[Collected data]
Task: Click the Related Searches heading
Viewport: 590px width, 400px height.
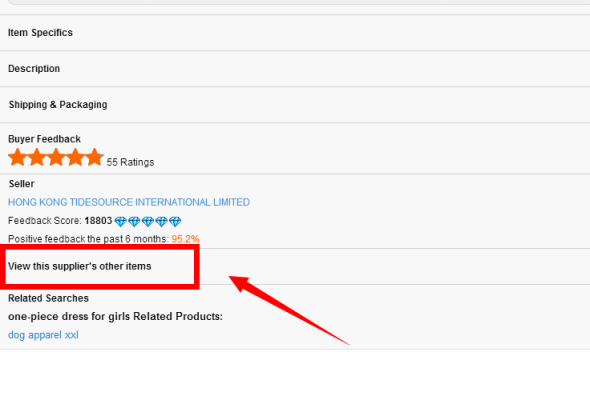Action: point(49,298)
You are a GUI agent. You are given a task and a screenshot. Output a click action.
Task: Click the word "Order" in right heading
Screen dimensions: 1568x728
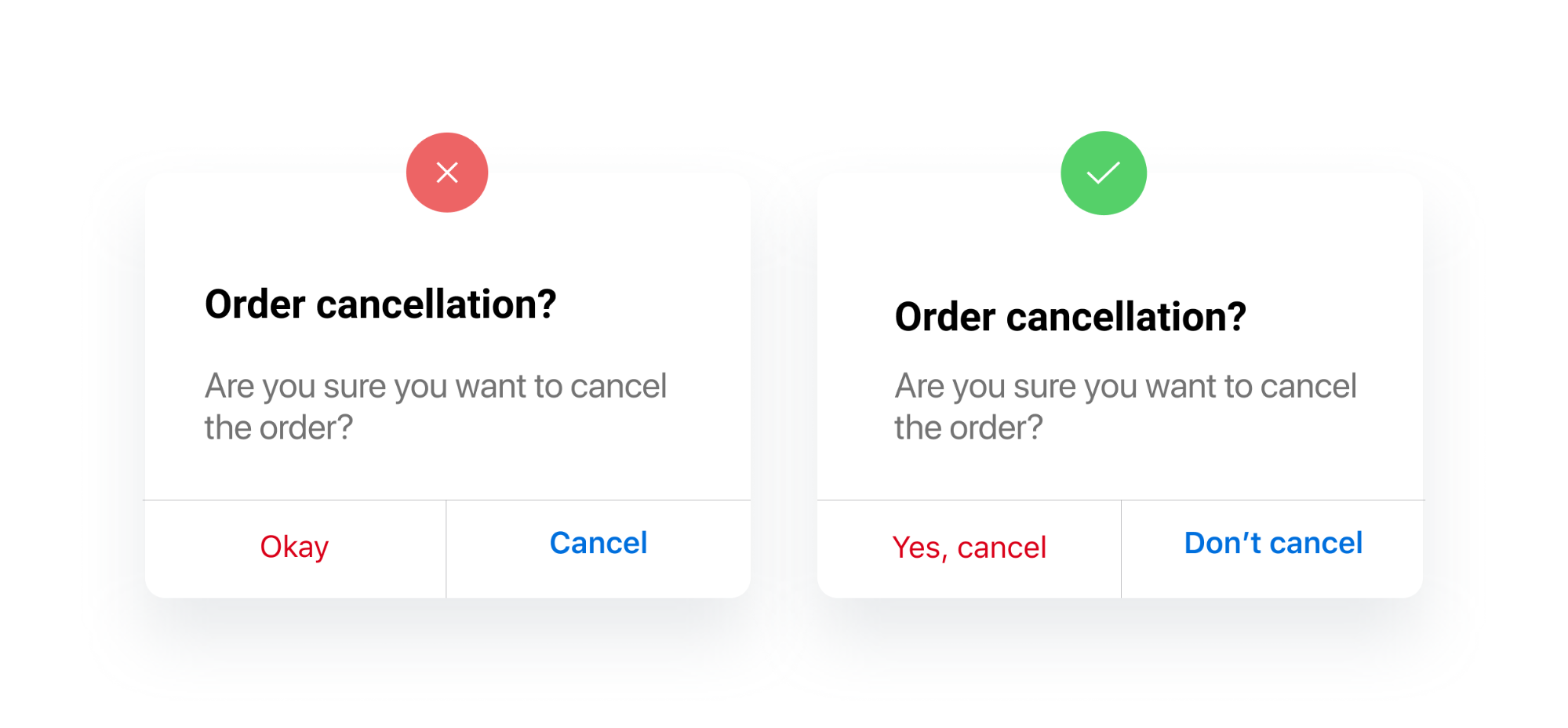pos(944,317)
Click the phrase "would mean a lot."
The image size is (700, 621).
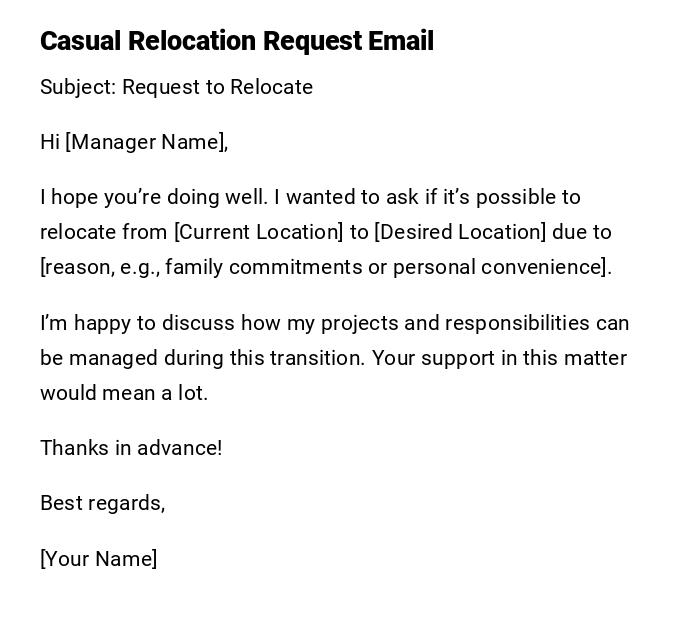[x=124, y=393]
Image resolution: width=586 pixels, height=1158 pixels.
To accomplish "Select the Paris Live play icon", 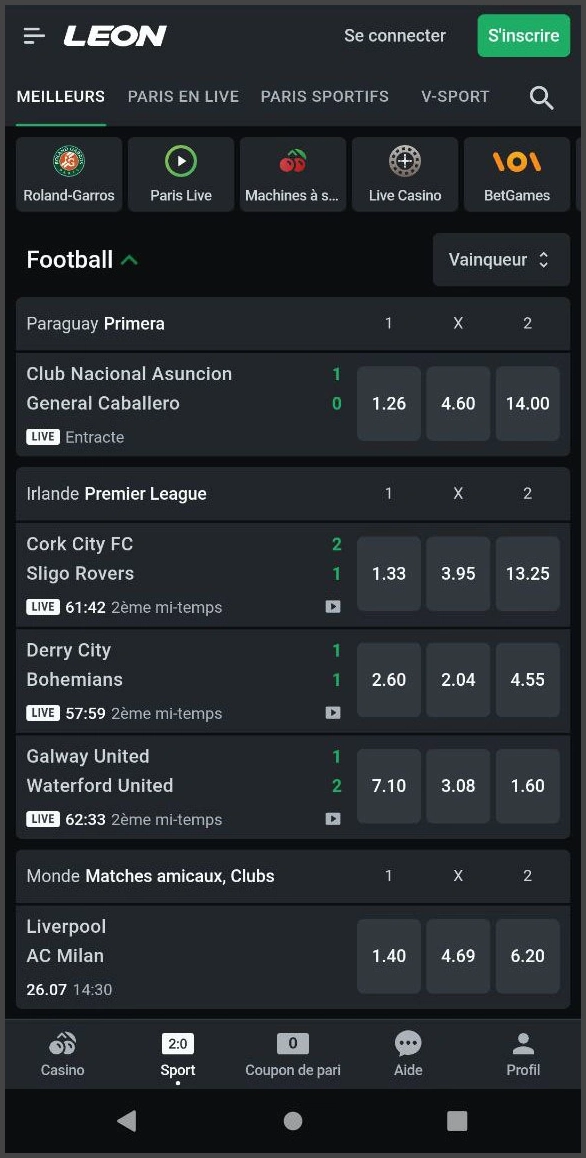I will [180, 160].
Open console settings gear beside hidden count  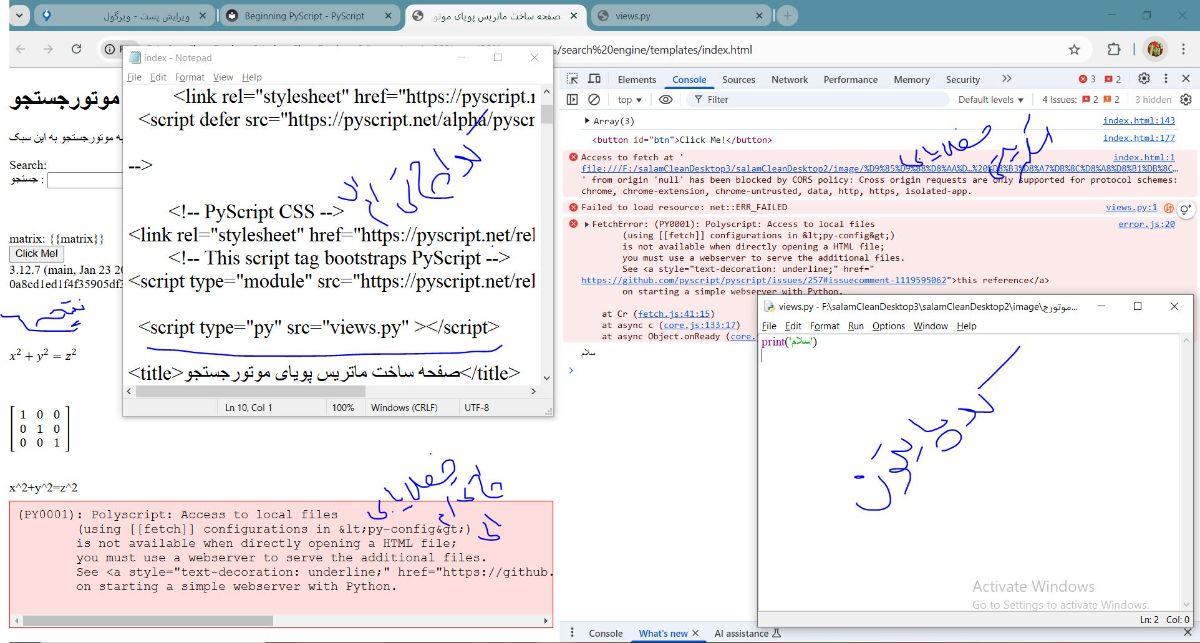(x=1186, y=100)
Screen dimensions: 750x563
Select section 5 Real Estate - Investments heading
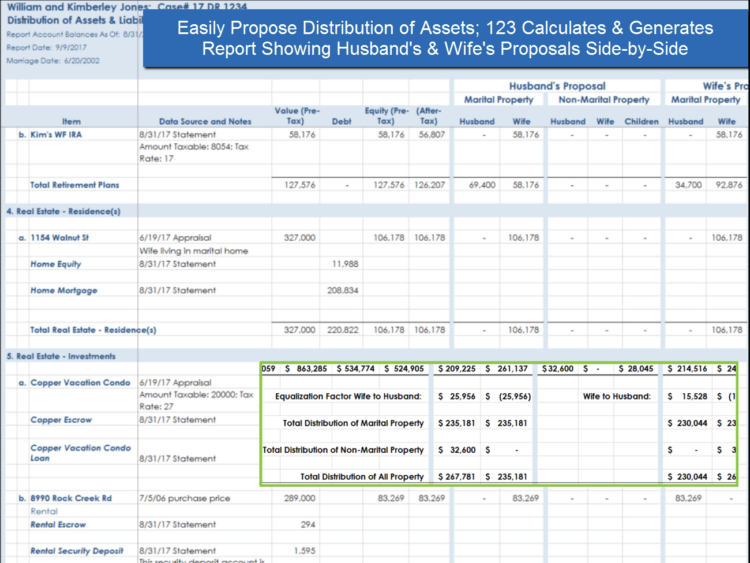61,356
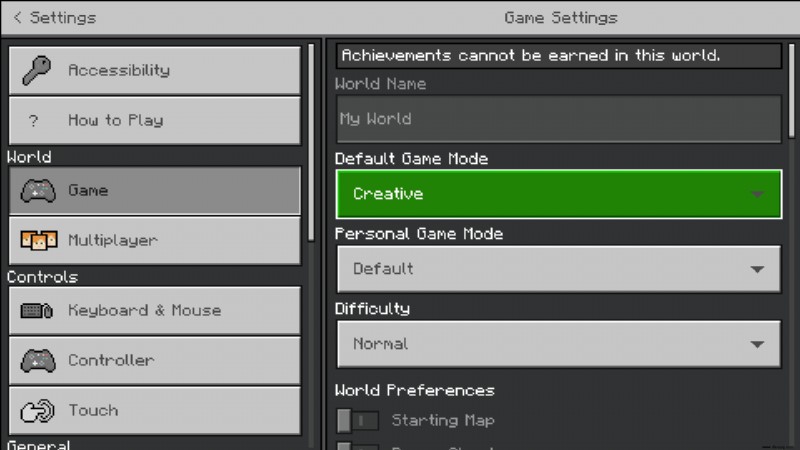Click the How to Play question mark icon
800x450 pixels.
click(34, 121)
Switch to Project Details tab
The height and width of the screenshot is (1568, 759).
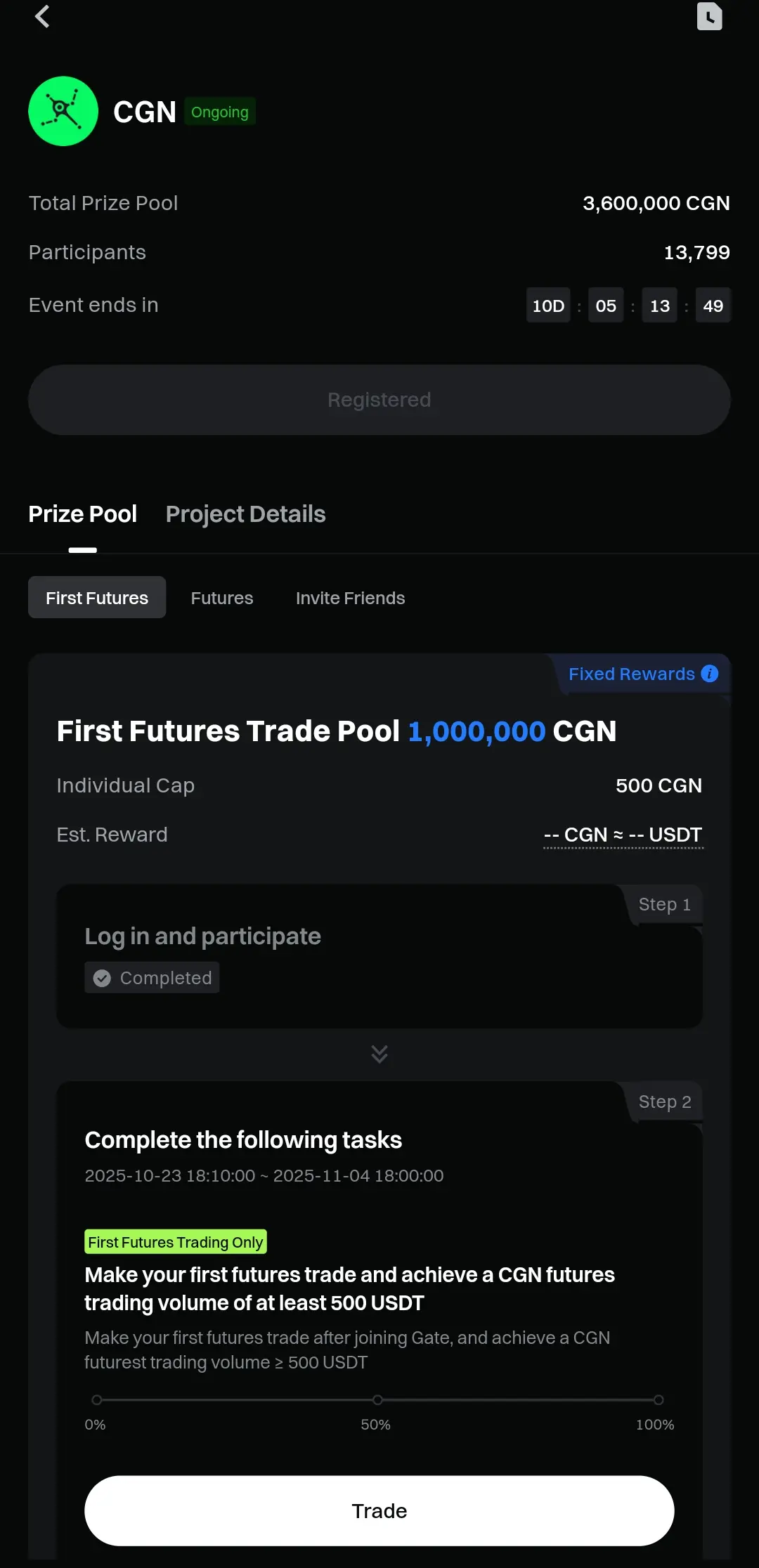[245, 514]
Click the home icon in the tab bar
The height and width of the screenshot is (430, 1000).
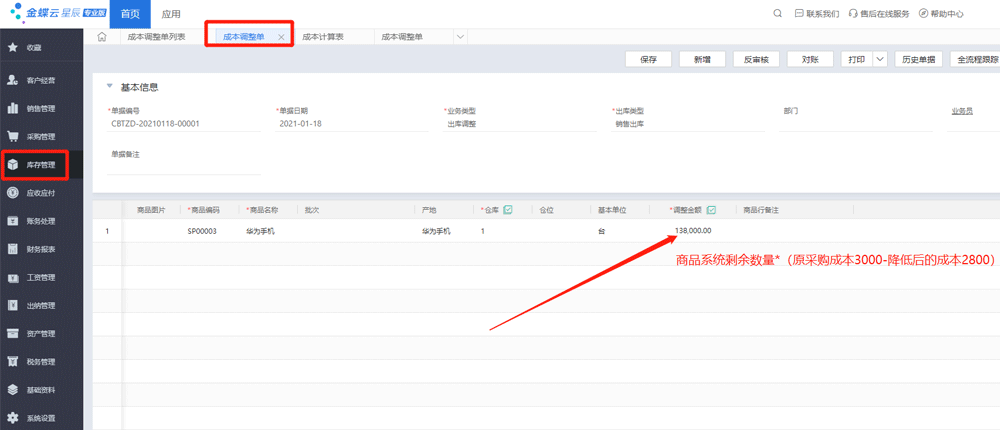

How to complete this task: From the line with "Select section 5" down to the last line of the records above, restate each line verbatim, passing over any picture.

Written response:
Select section 5 Real Estate - Investments heading
61,356
Click the How to Play question mark icon
800x450 pixels.
click(34, 121)
Switch to Project Details tab
The height and width of the screenshot is (1568, 759).
[245, 514]
Click the home icon in the tab bar
The height and width of the screenshot is (430, 1000).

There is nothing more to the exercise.